▶ **Action item**:
Could you take the pigeon-racing story below further, starting right after its last sentence?

▶ **Text for analysis**:
__________________________________________________
So it was that the Silent One’s eyes lit up in the wake of the uninspiring 19-5 win Western Province recorded over the Lions in their Currie Cup semifinal at Newlands.
“There were simply too many errors by both sides for the semi ever to rise to any great heights,” remarked one of the members of the assembled gathering. “It was a match that lost its way.”
It was the rider which caught the attention of the Silent One and he ruminated for a moment before deigning to speak. “I am fully aware,” he eventually said, “that there is little to link pigeon racing with rugby union. For a start the pigeons don’t have to contest those interminable scrums. But pigeon racing is indeed a sport, and one centred on pure speed of wing.
“When I was a youngster in a town called Calne in south western England – a town I might add built on pig farming and the curing of bacon the old Wiltshire way – there was an old fellow who, to save embarrassment, even across the years, we will call George, who was a pigeon fancier as big as any in the town.
“Anyway, George had a chance to enter a race from London. So he packed the finest of his birds into a basket and off he went to first display them and later release them as race entrants. Which he duly did.
“But not being familiar with London – it was his first trip to the capital city – he got a little lost and no doubt a couple of pints added to the confusion. Mindful of time ticking away, George rushed to the ticket office at the station he had located and in a broad Wiltshire accent asked for a ticket to Calne, and was hastened on his way by a gruff Cockney warning that the train was about to leave the platform. George and his now empty basket scuttled off, jumped aboard as the guard was blowing his whistle and waving his flag, to find himself next to the buffet car. A few more pints seemed appropriate and he then settled in a seat and closed his eyes.
__________________________________________________
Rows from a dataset
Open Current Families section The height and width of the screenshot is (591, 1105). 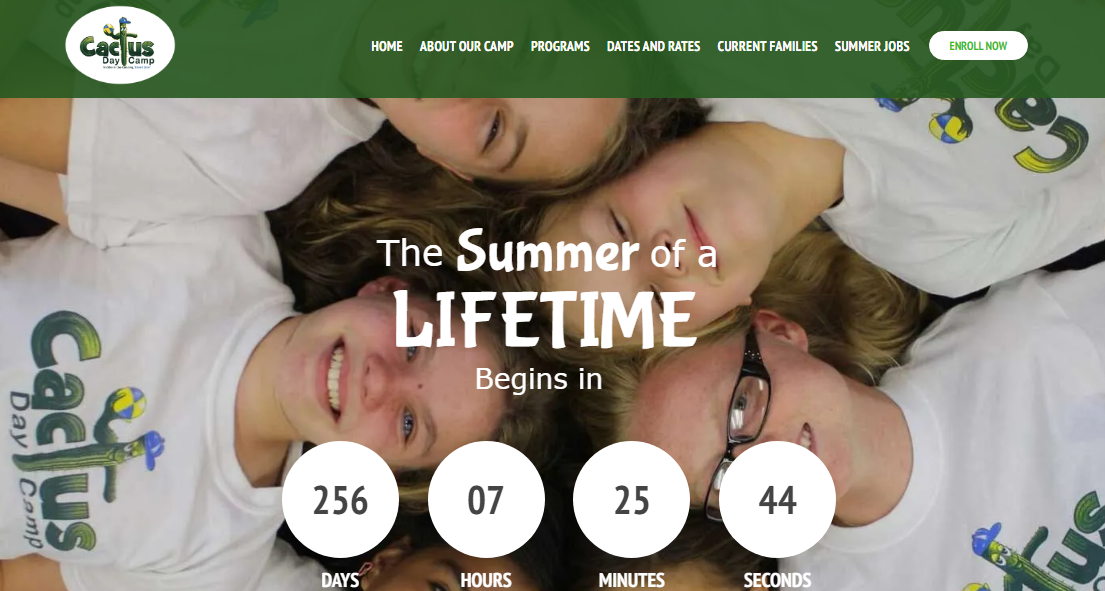coord(767,46)
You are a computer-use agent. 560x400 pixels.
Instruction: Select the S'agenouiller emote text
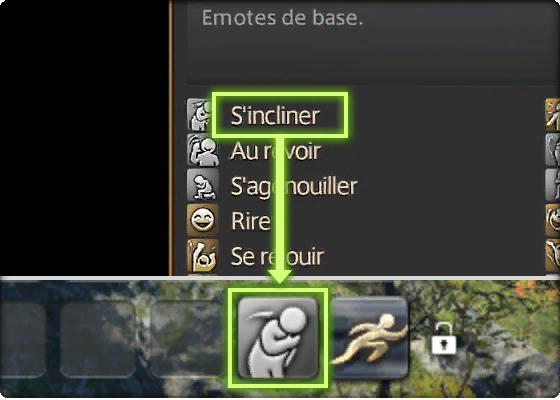point(294,186)
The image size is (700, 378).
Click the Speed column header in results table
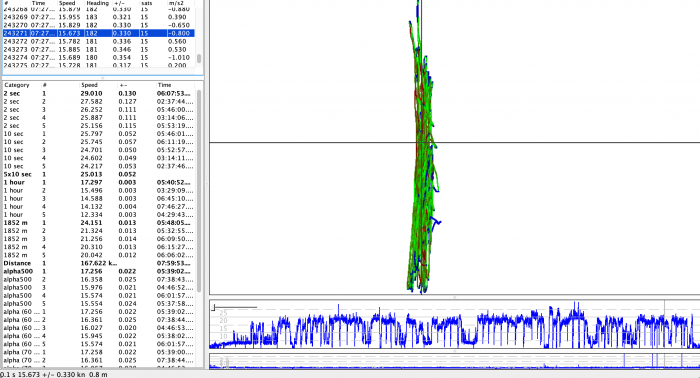(89, 85)
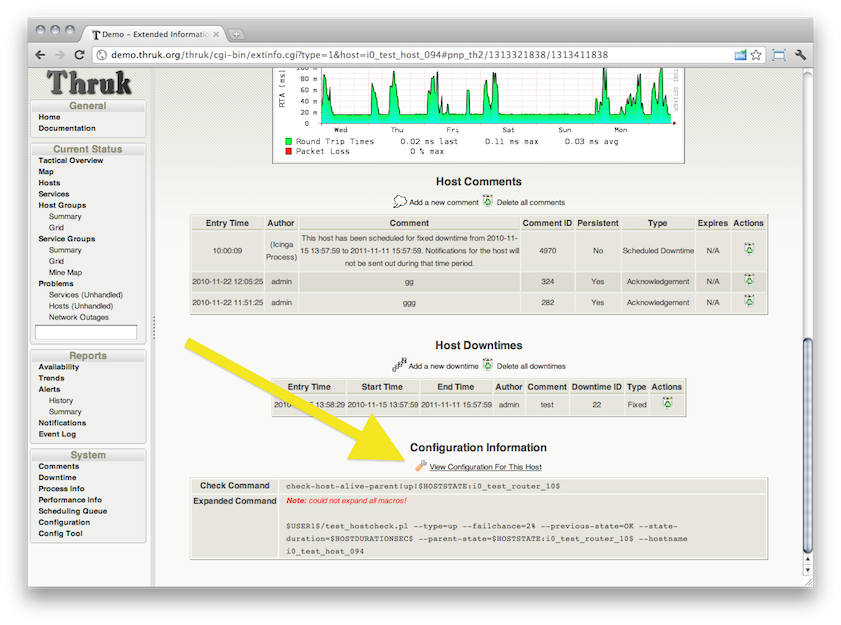Click the sidebar search input field
The image size is (841, 625).
(x=86, y=332)
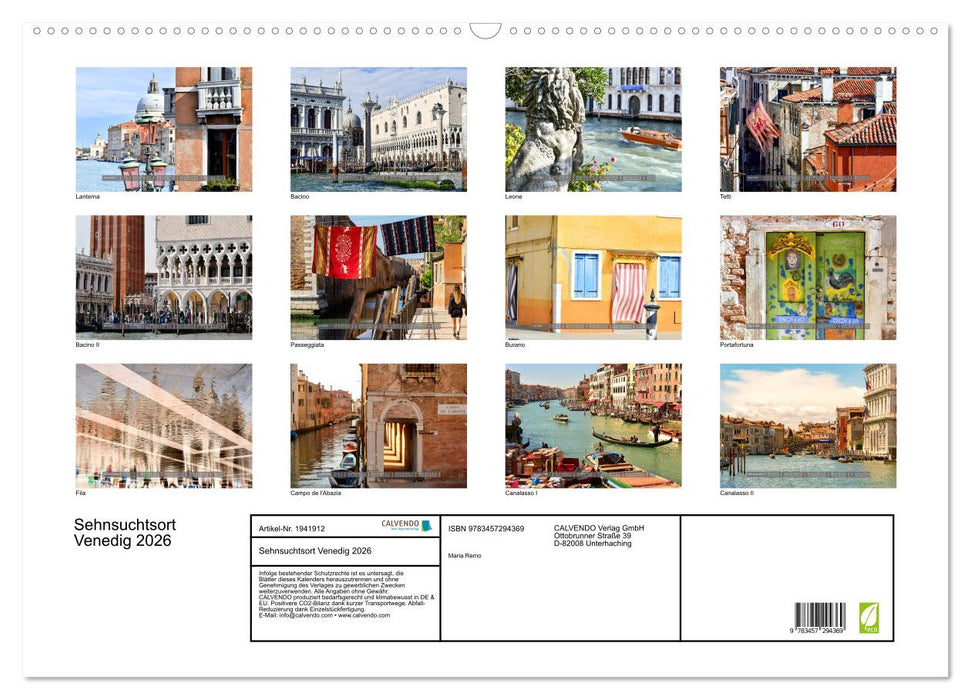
__________________________________________________
▶ **Task output**:
“He woke up at a station where the name looked familiar through sleepy eyes, he and his empty basket detrained to find that he had no idea where he was and everyone seemed to speak a dialect foreign to the Wiltshire ear. To cut the story short, he did what anyone would in the circumstances, he sought out a police station and told them his dilemma. They patiently explained that he had arrived in Colne, a Lancashire town in the northwest and a long way from Calne.
“They gave me a bed in the cells and brought tea and a bacon buttie in the mornin’. But I can tell you see, the bacon weren’t like the bacon back home in Calne,” George later recalled, having again settled in the preferred seat at his local, a “pint from the brook” before him.
George, news of his predicament having preceded him through the police network, finally arrived home to find half the town waiting for him. “It was almost like a mayoral reception,” said the Silent One. “and certainly gave fresh meaning to getting lost along the way”.